> _WHAT YOU NEED TO DO_
Set out as a numbered list the lines from the one containing "Viewport: 1241px width, 813px height." up to and including the one containing "Check the Financial Managers value", leaving out any blank lines.

> _GIVEN INFORMATION_
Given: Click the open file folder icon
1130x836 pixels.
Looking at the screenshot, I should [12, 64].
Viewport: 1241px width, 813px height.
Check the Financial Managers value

==

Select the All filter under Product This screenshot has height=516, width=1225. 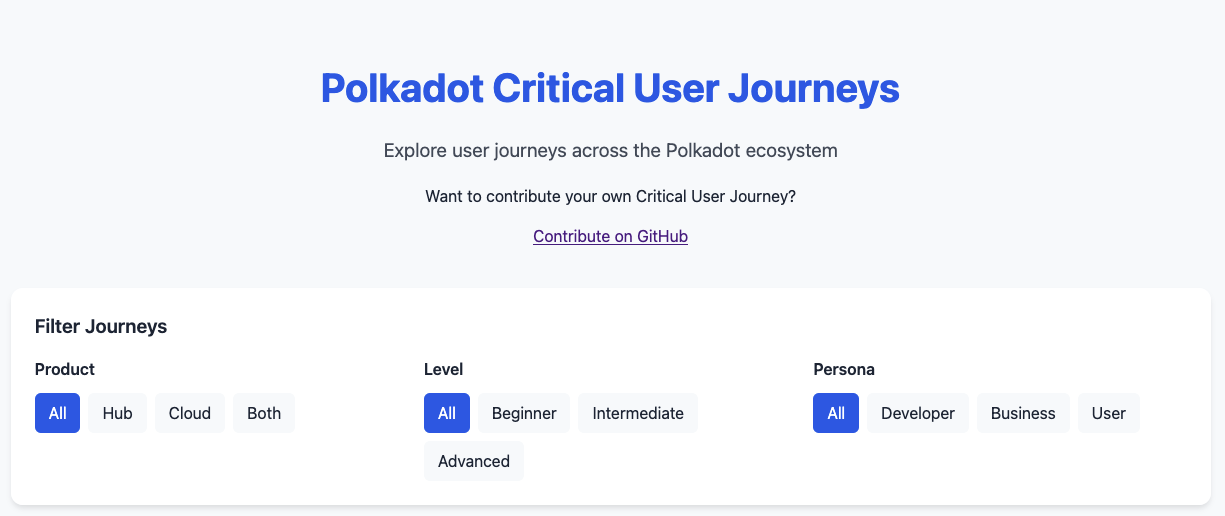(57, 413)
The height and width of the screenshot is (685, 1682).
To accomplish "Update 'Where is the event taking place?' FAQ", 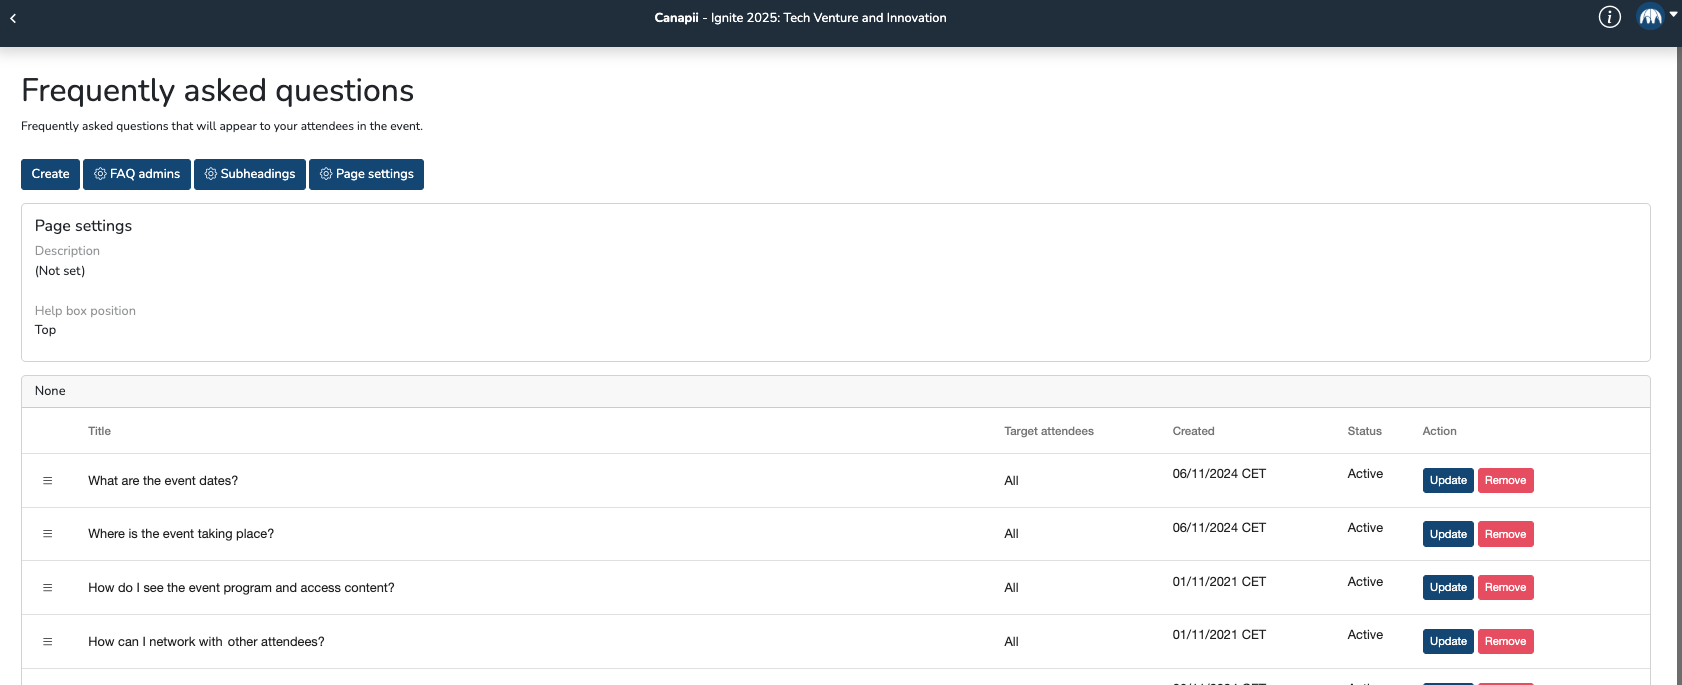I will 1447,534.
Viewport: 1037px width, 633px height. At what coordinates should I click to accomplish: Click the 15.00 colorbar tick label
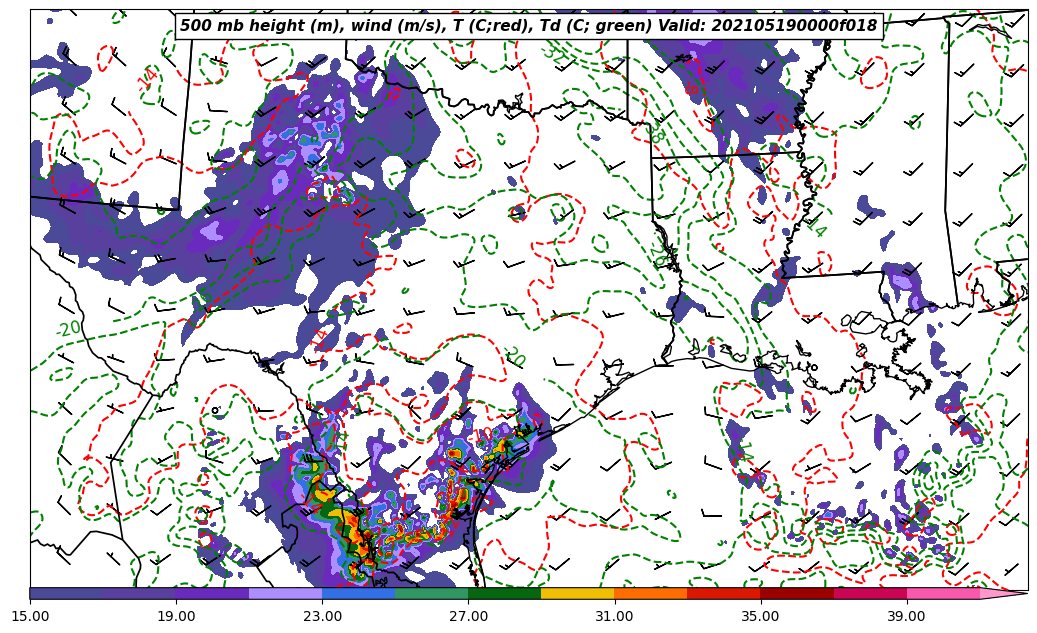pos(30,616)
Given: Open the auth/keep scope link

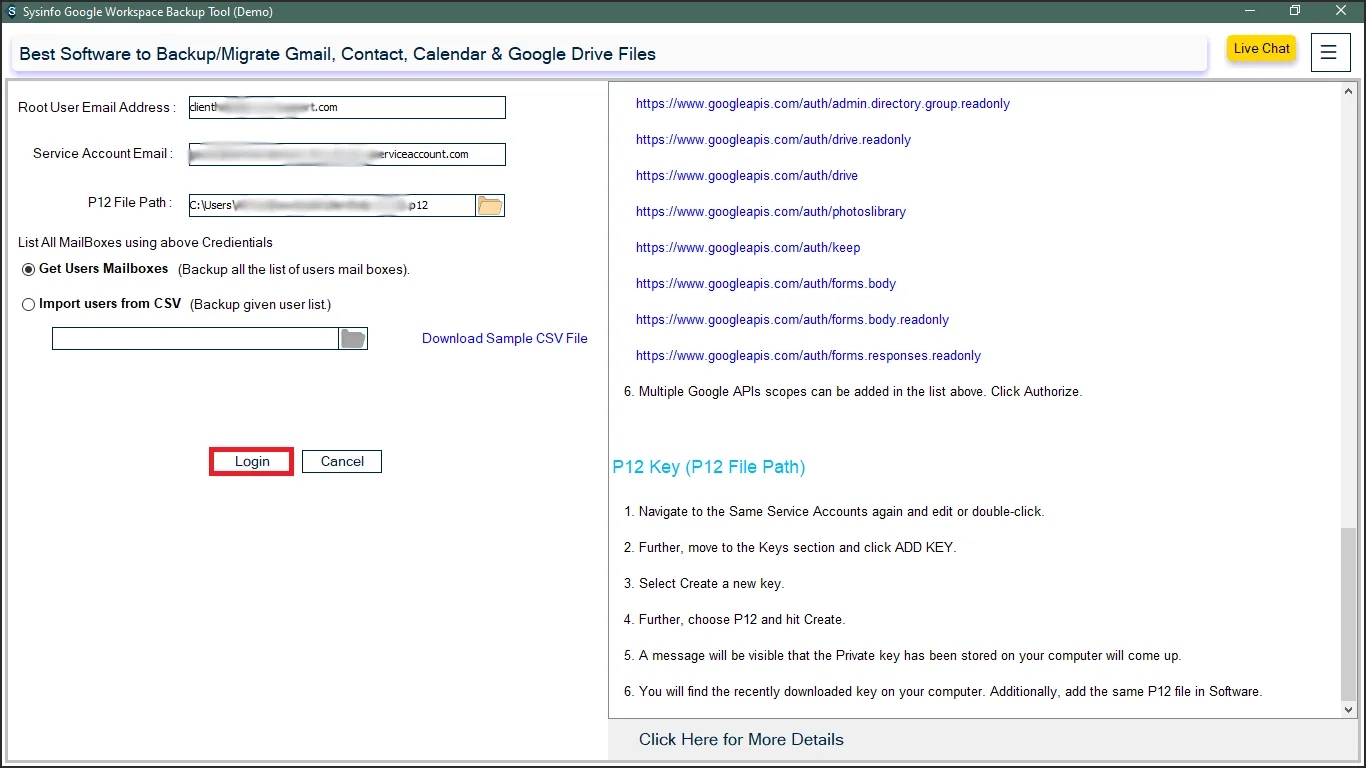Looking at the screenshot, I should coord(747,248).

...

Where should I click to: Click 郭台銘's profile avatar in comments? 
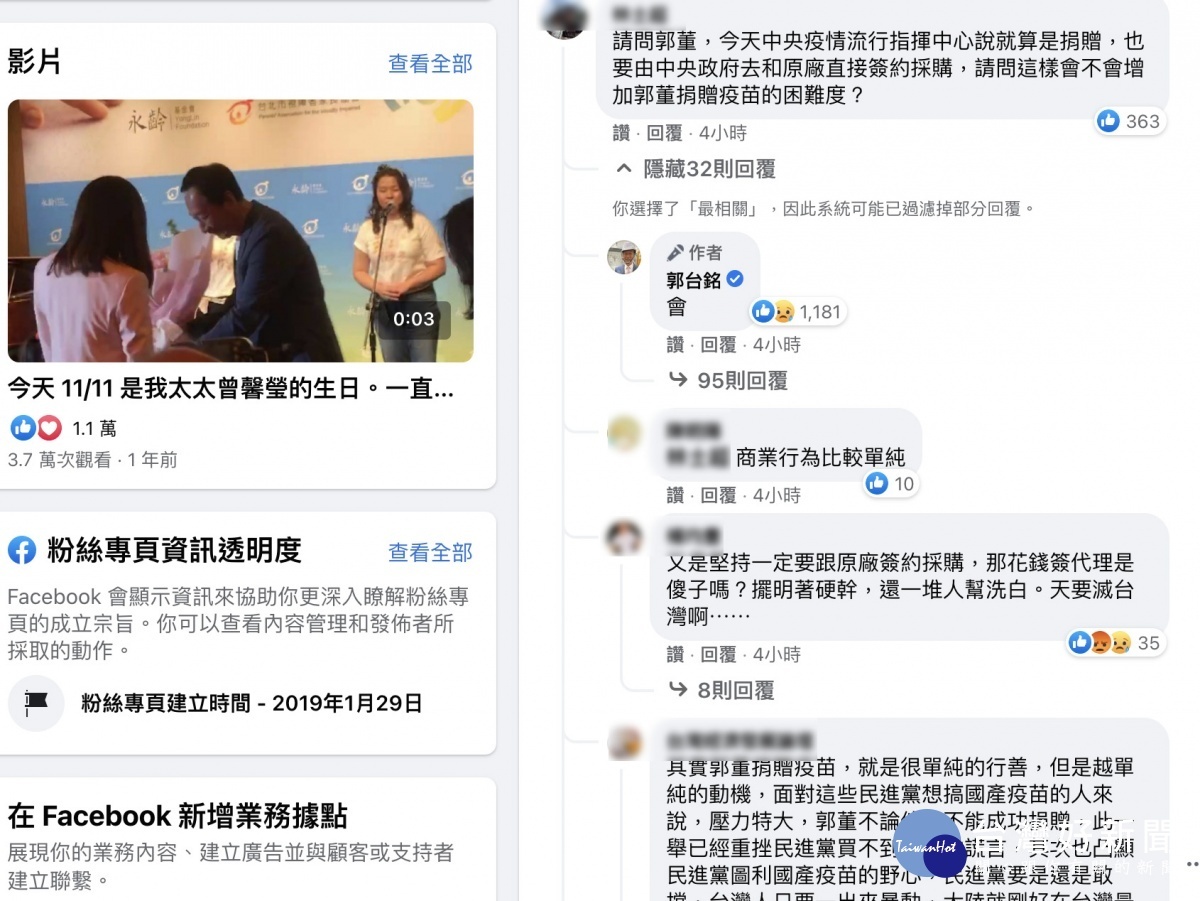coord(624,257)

> _PROBLEM SOLUTION_
1. Viewport: 1241px width, 813px height.
2. Check the Financial Managers value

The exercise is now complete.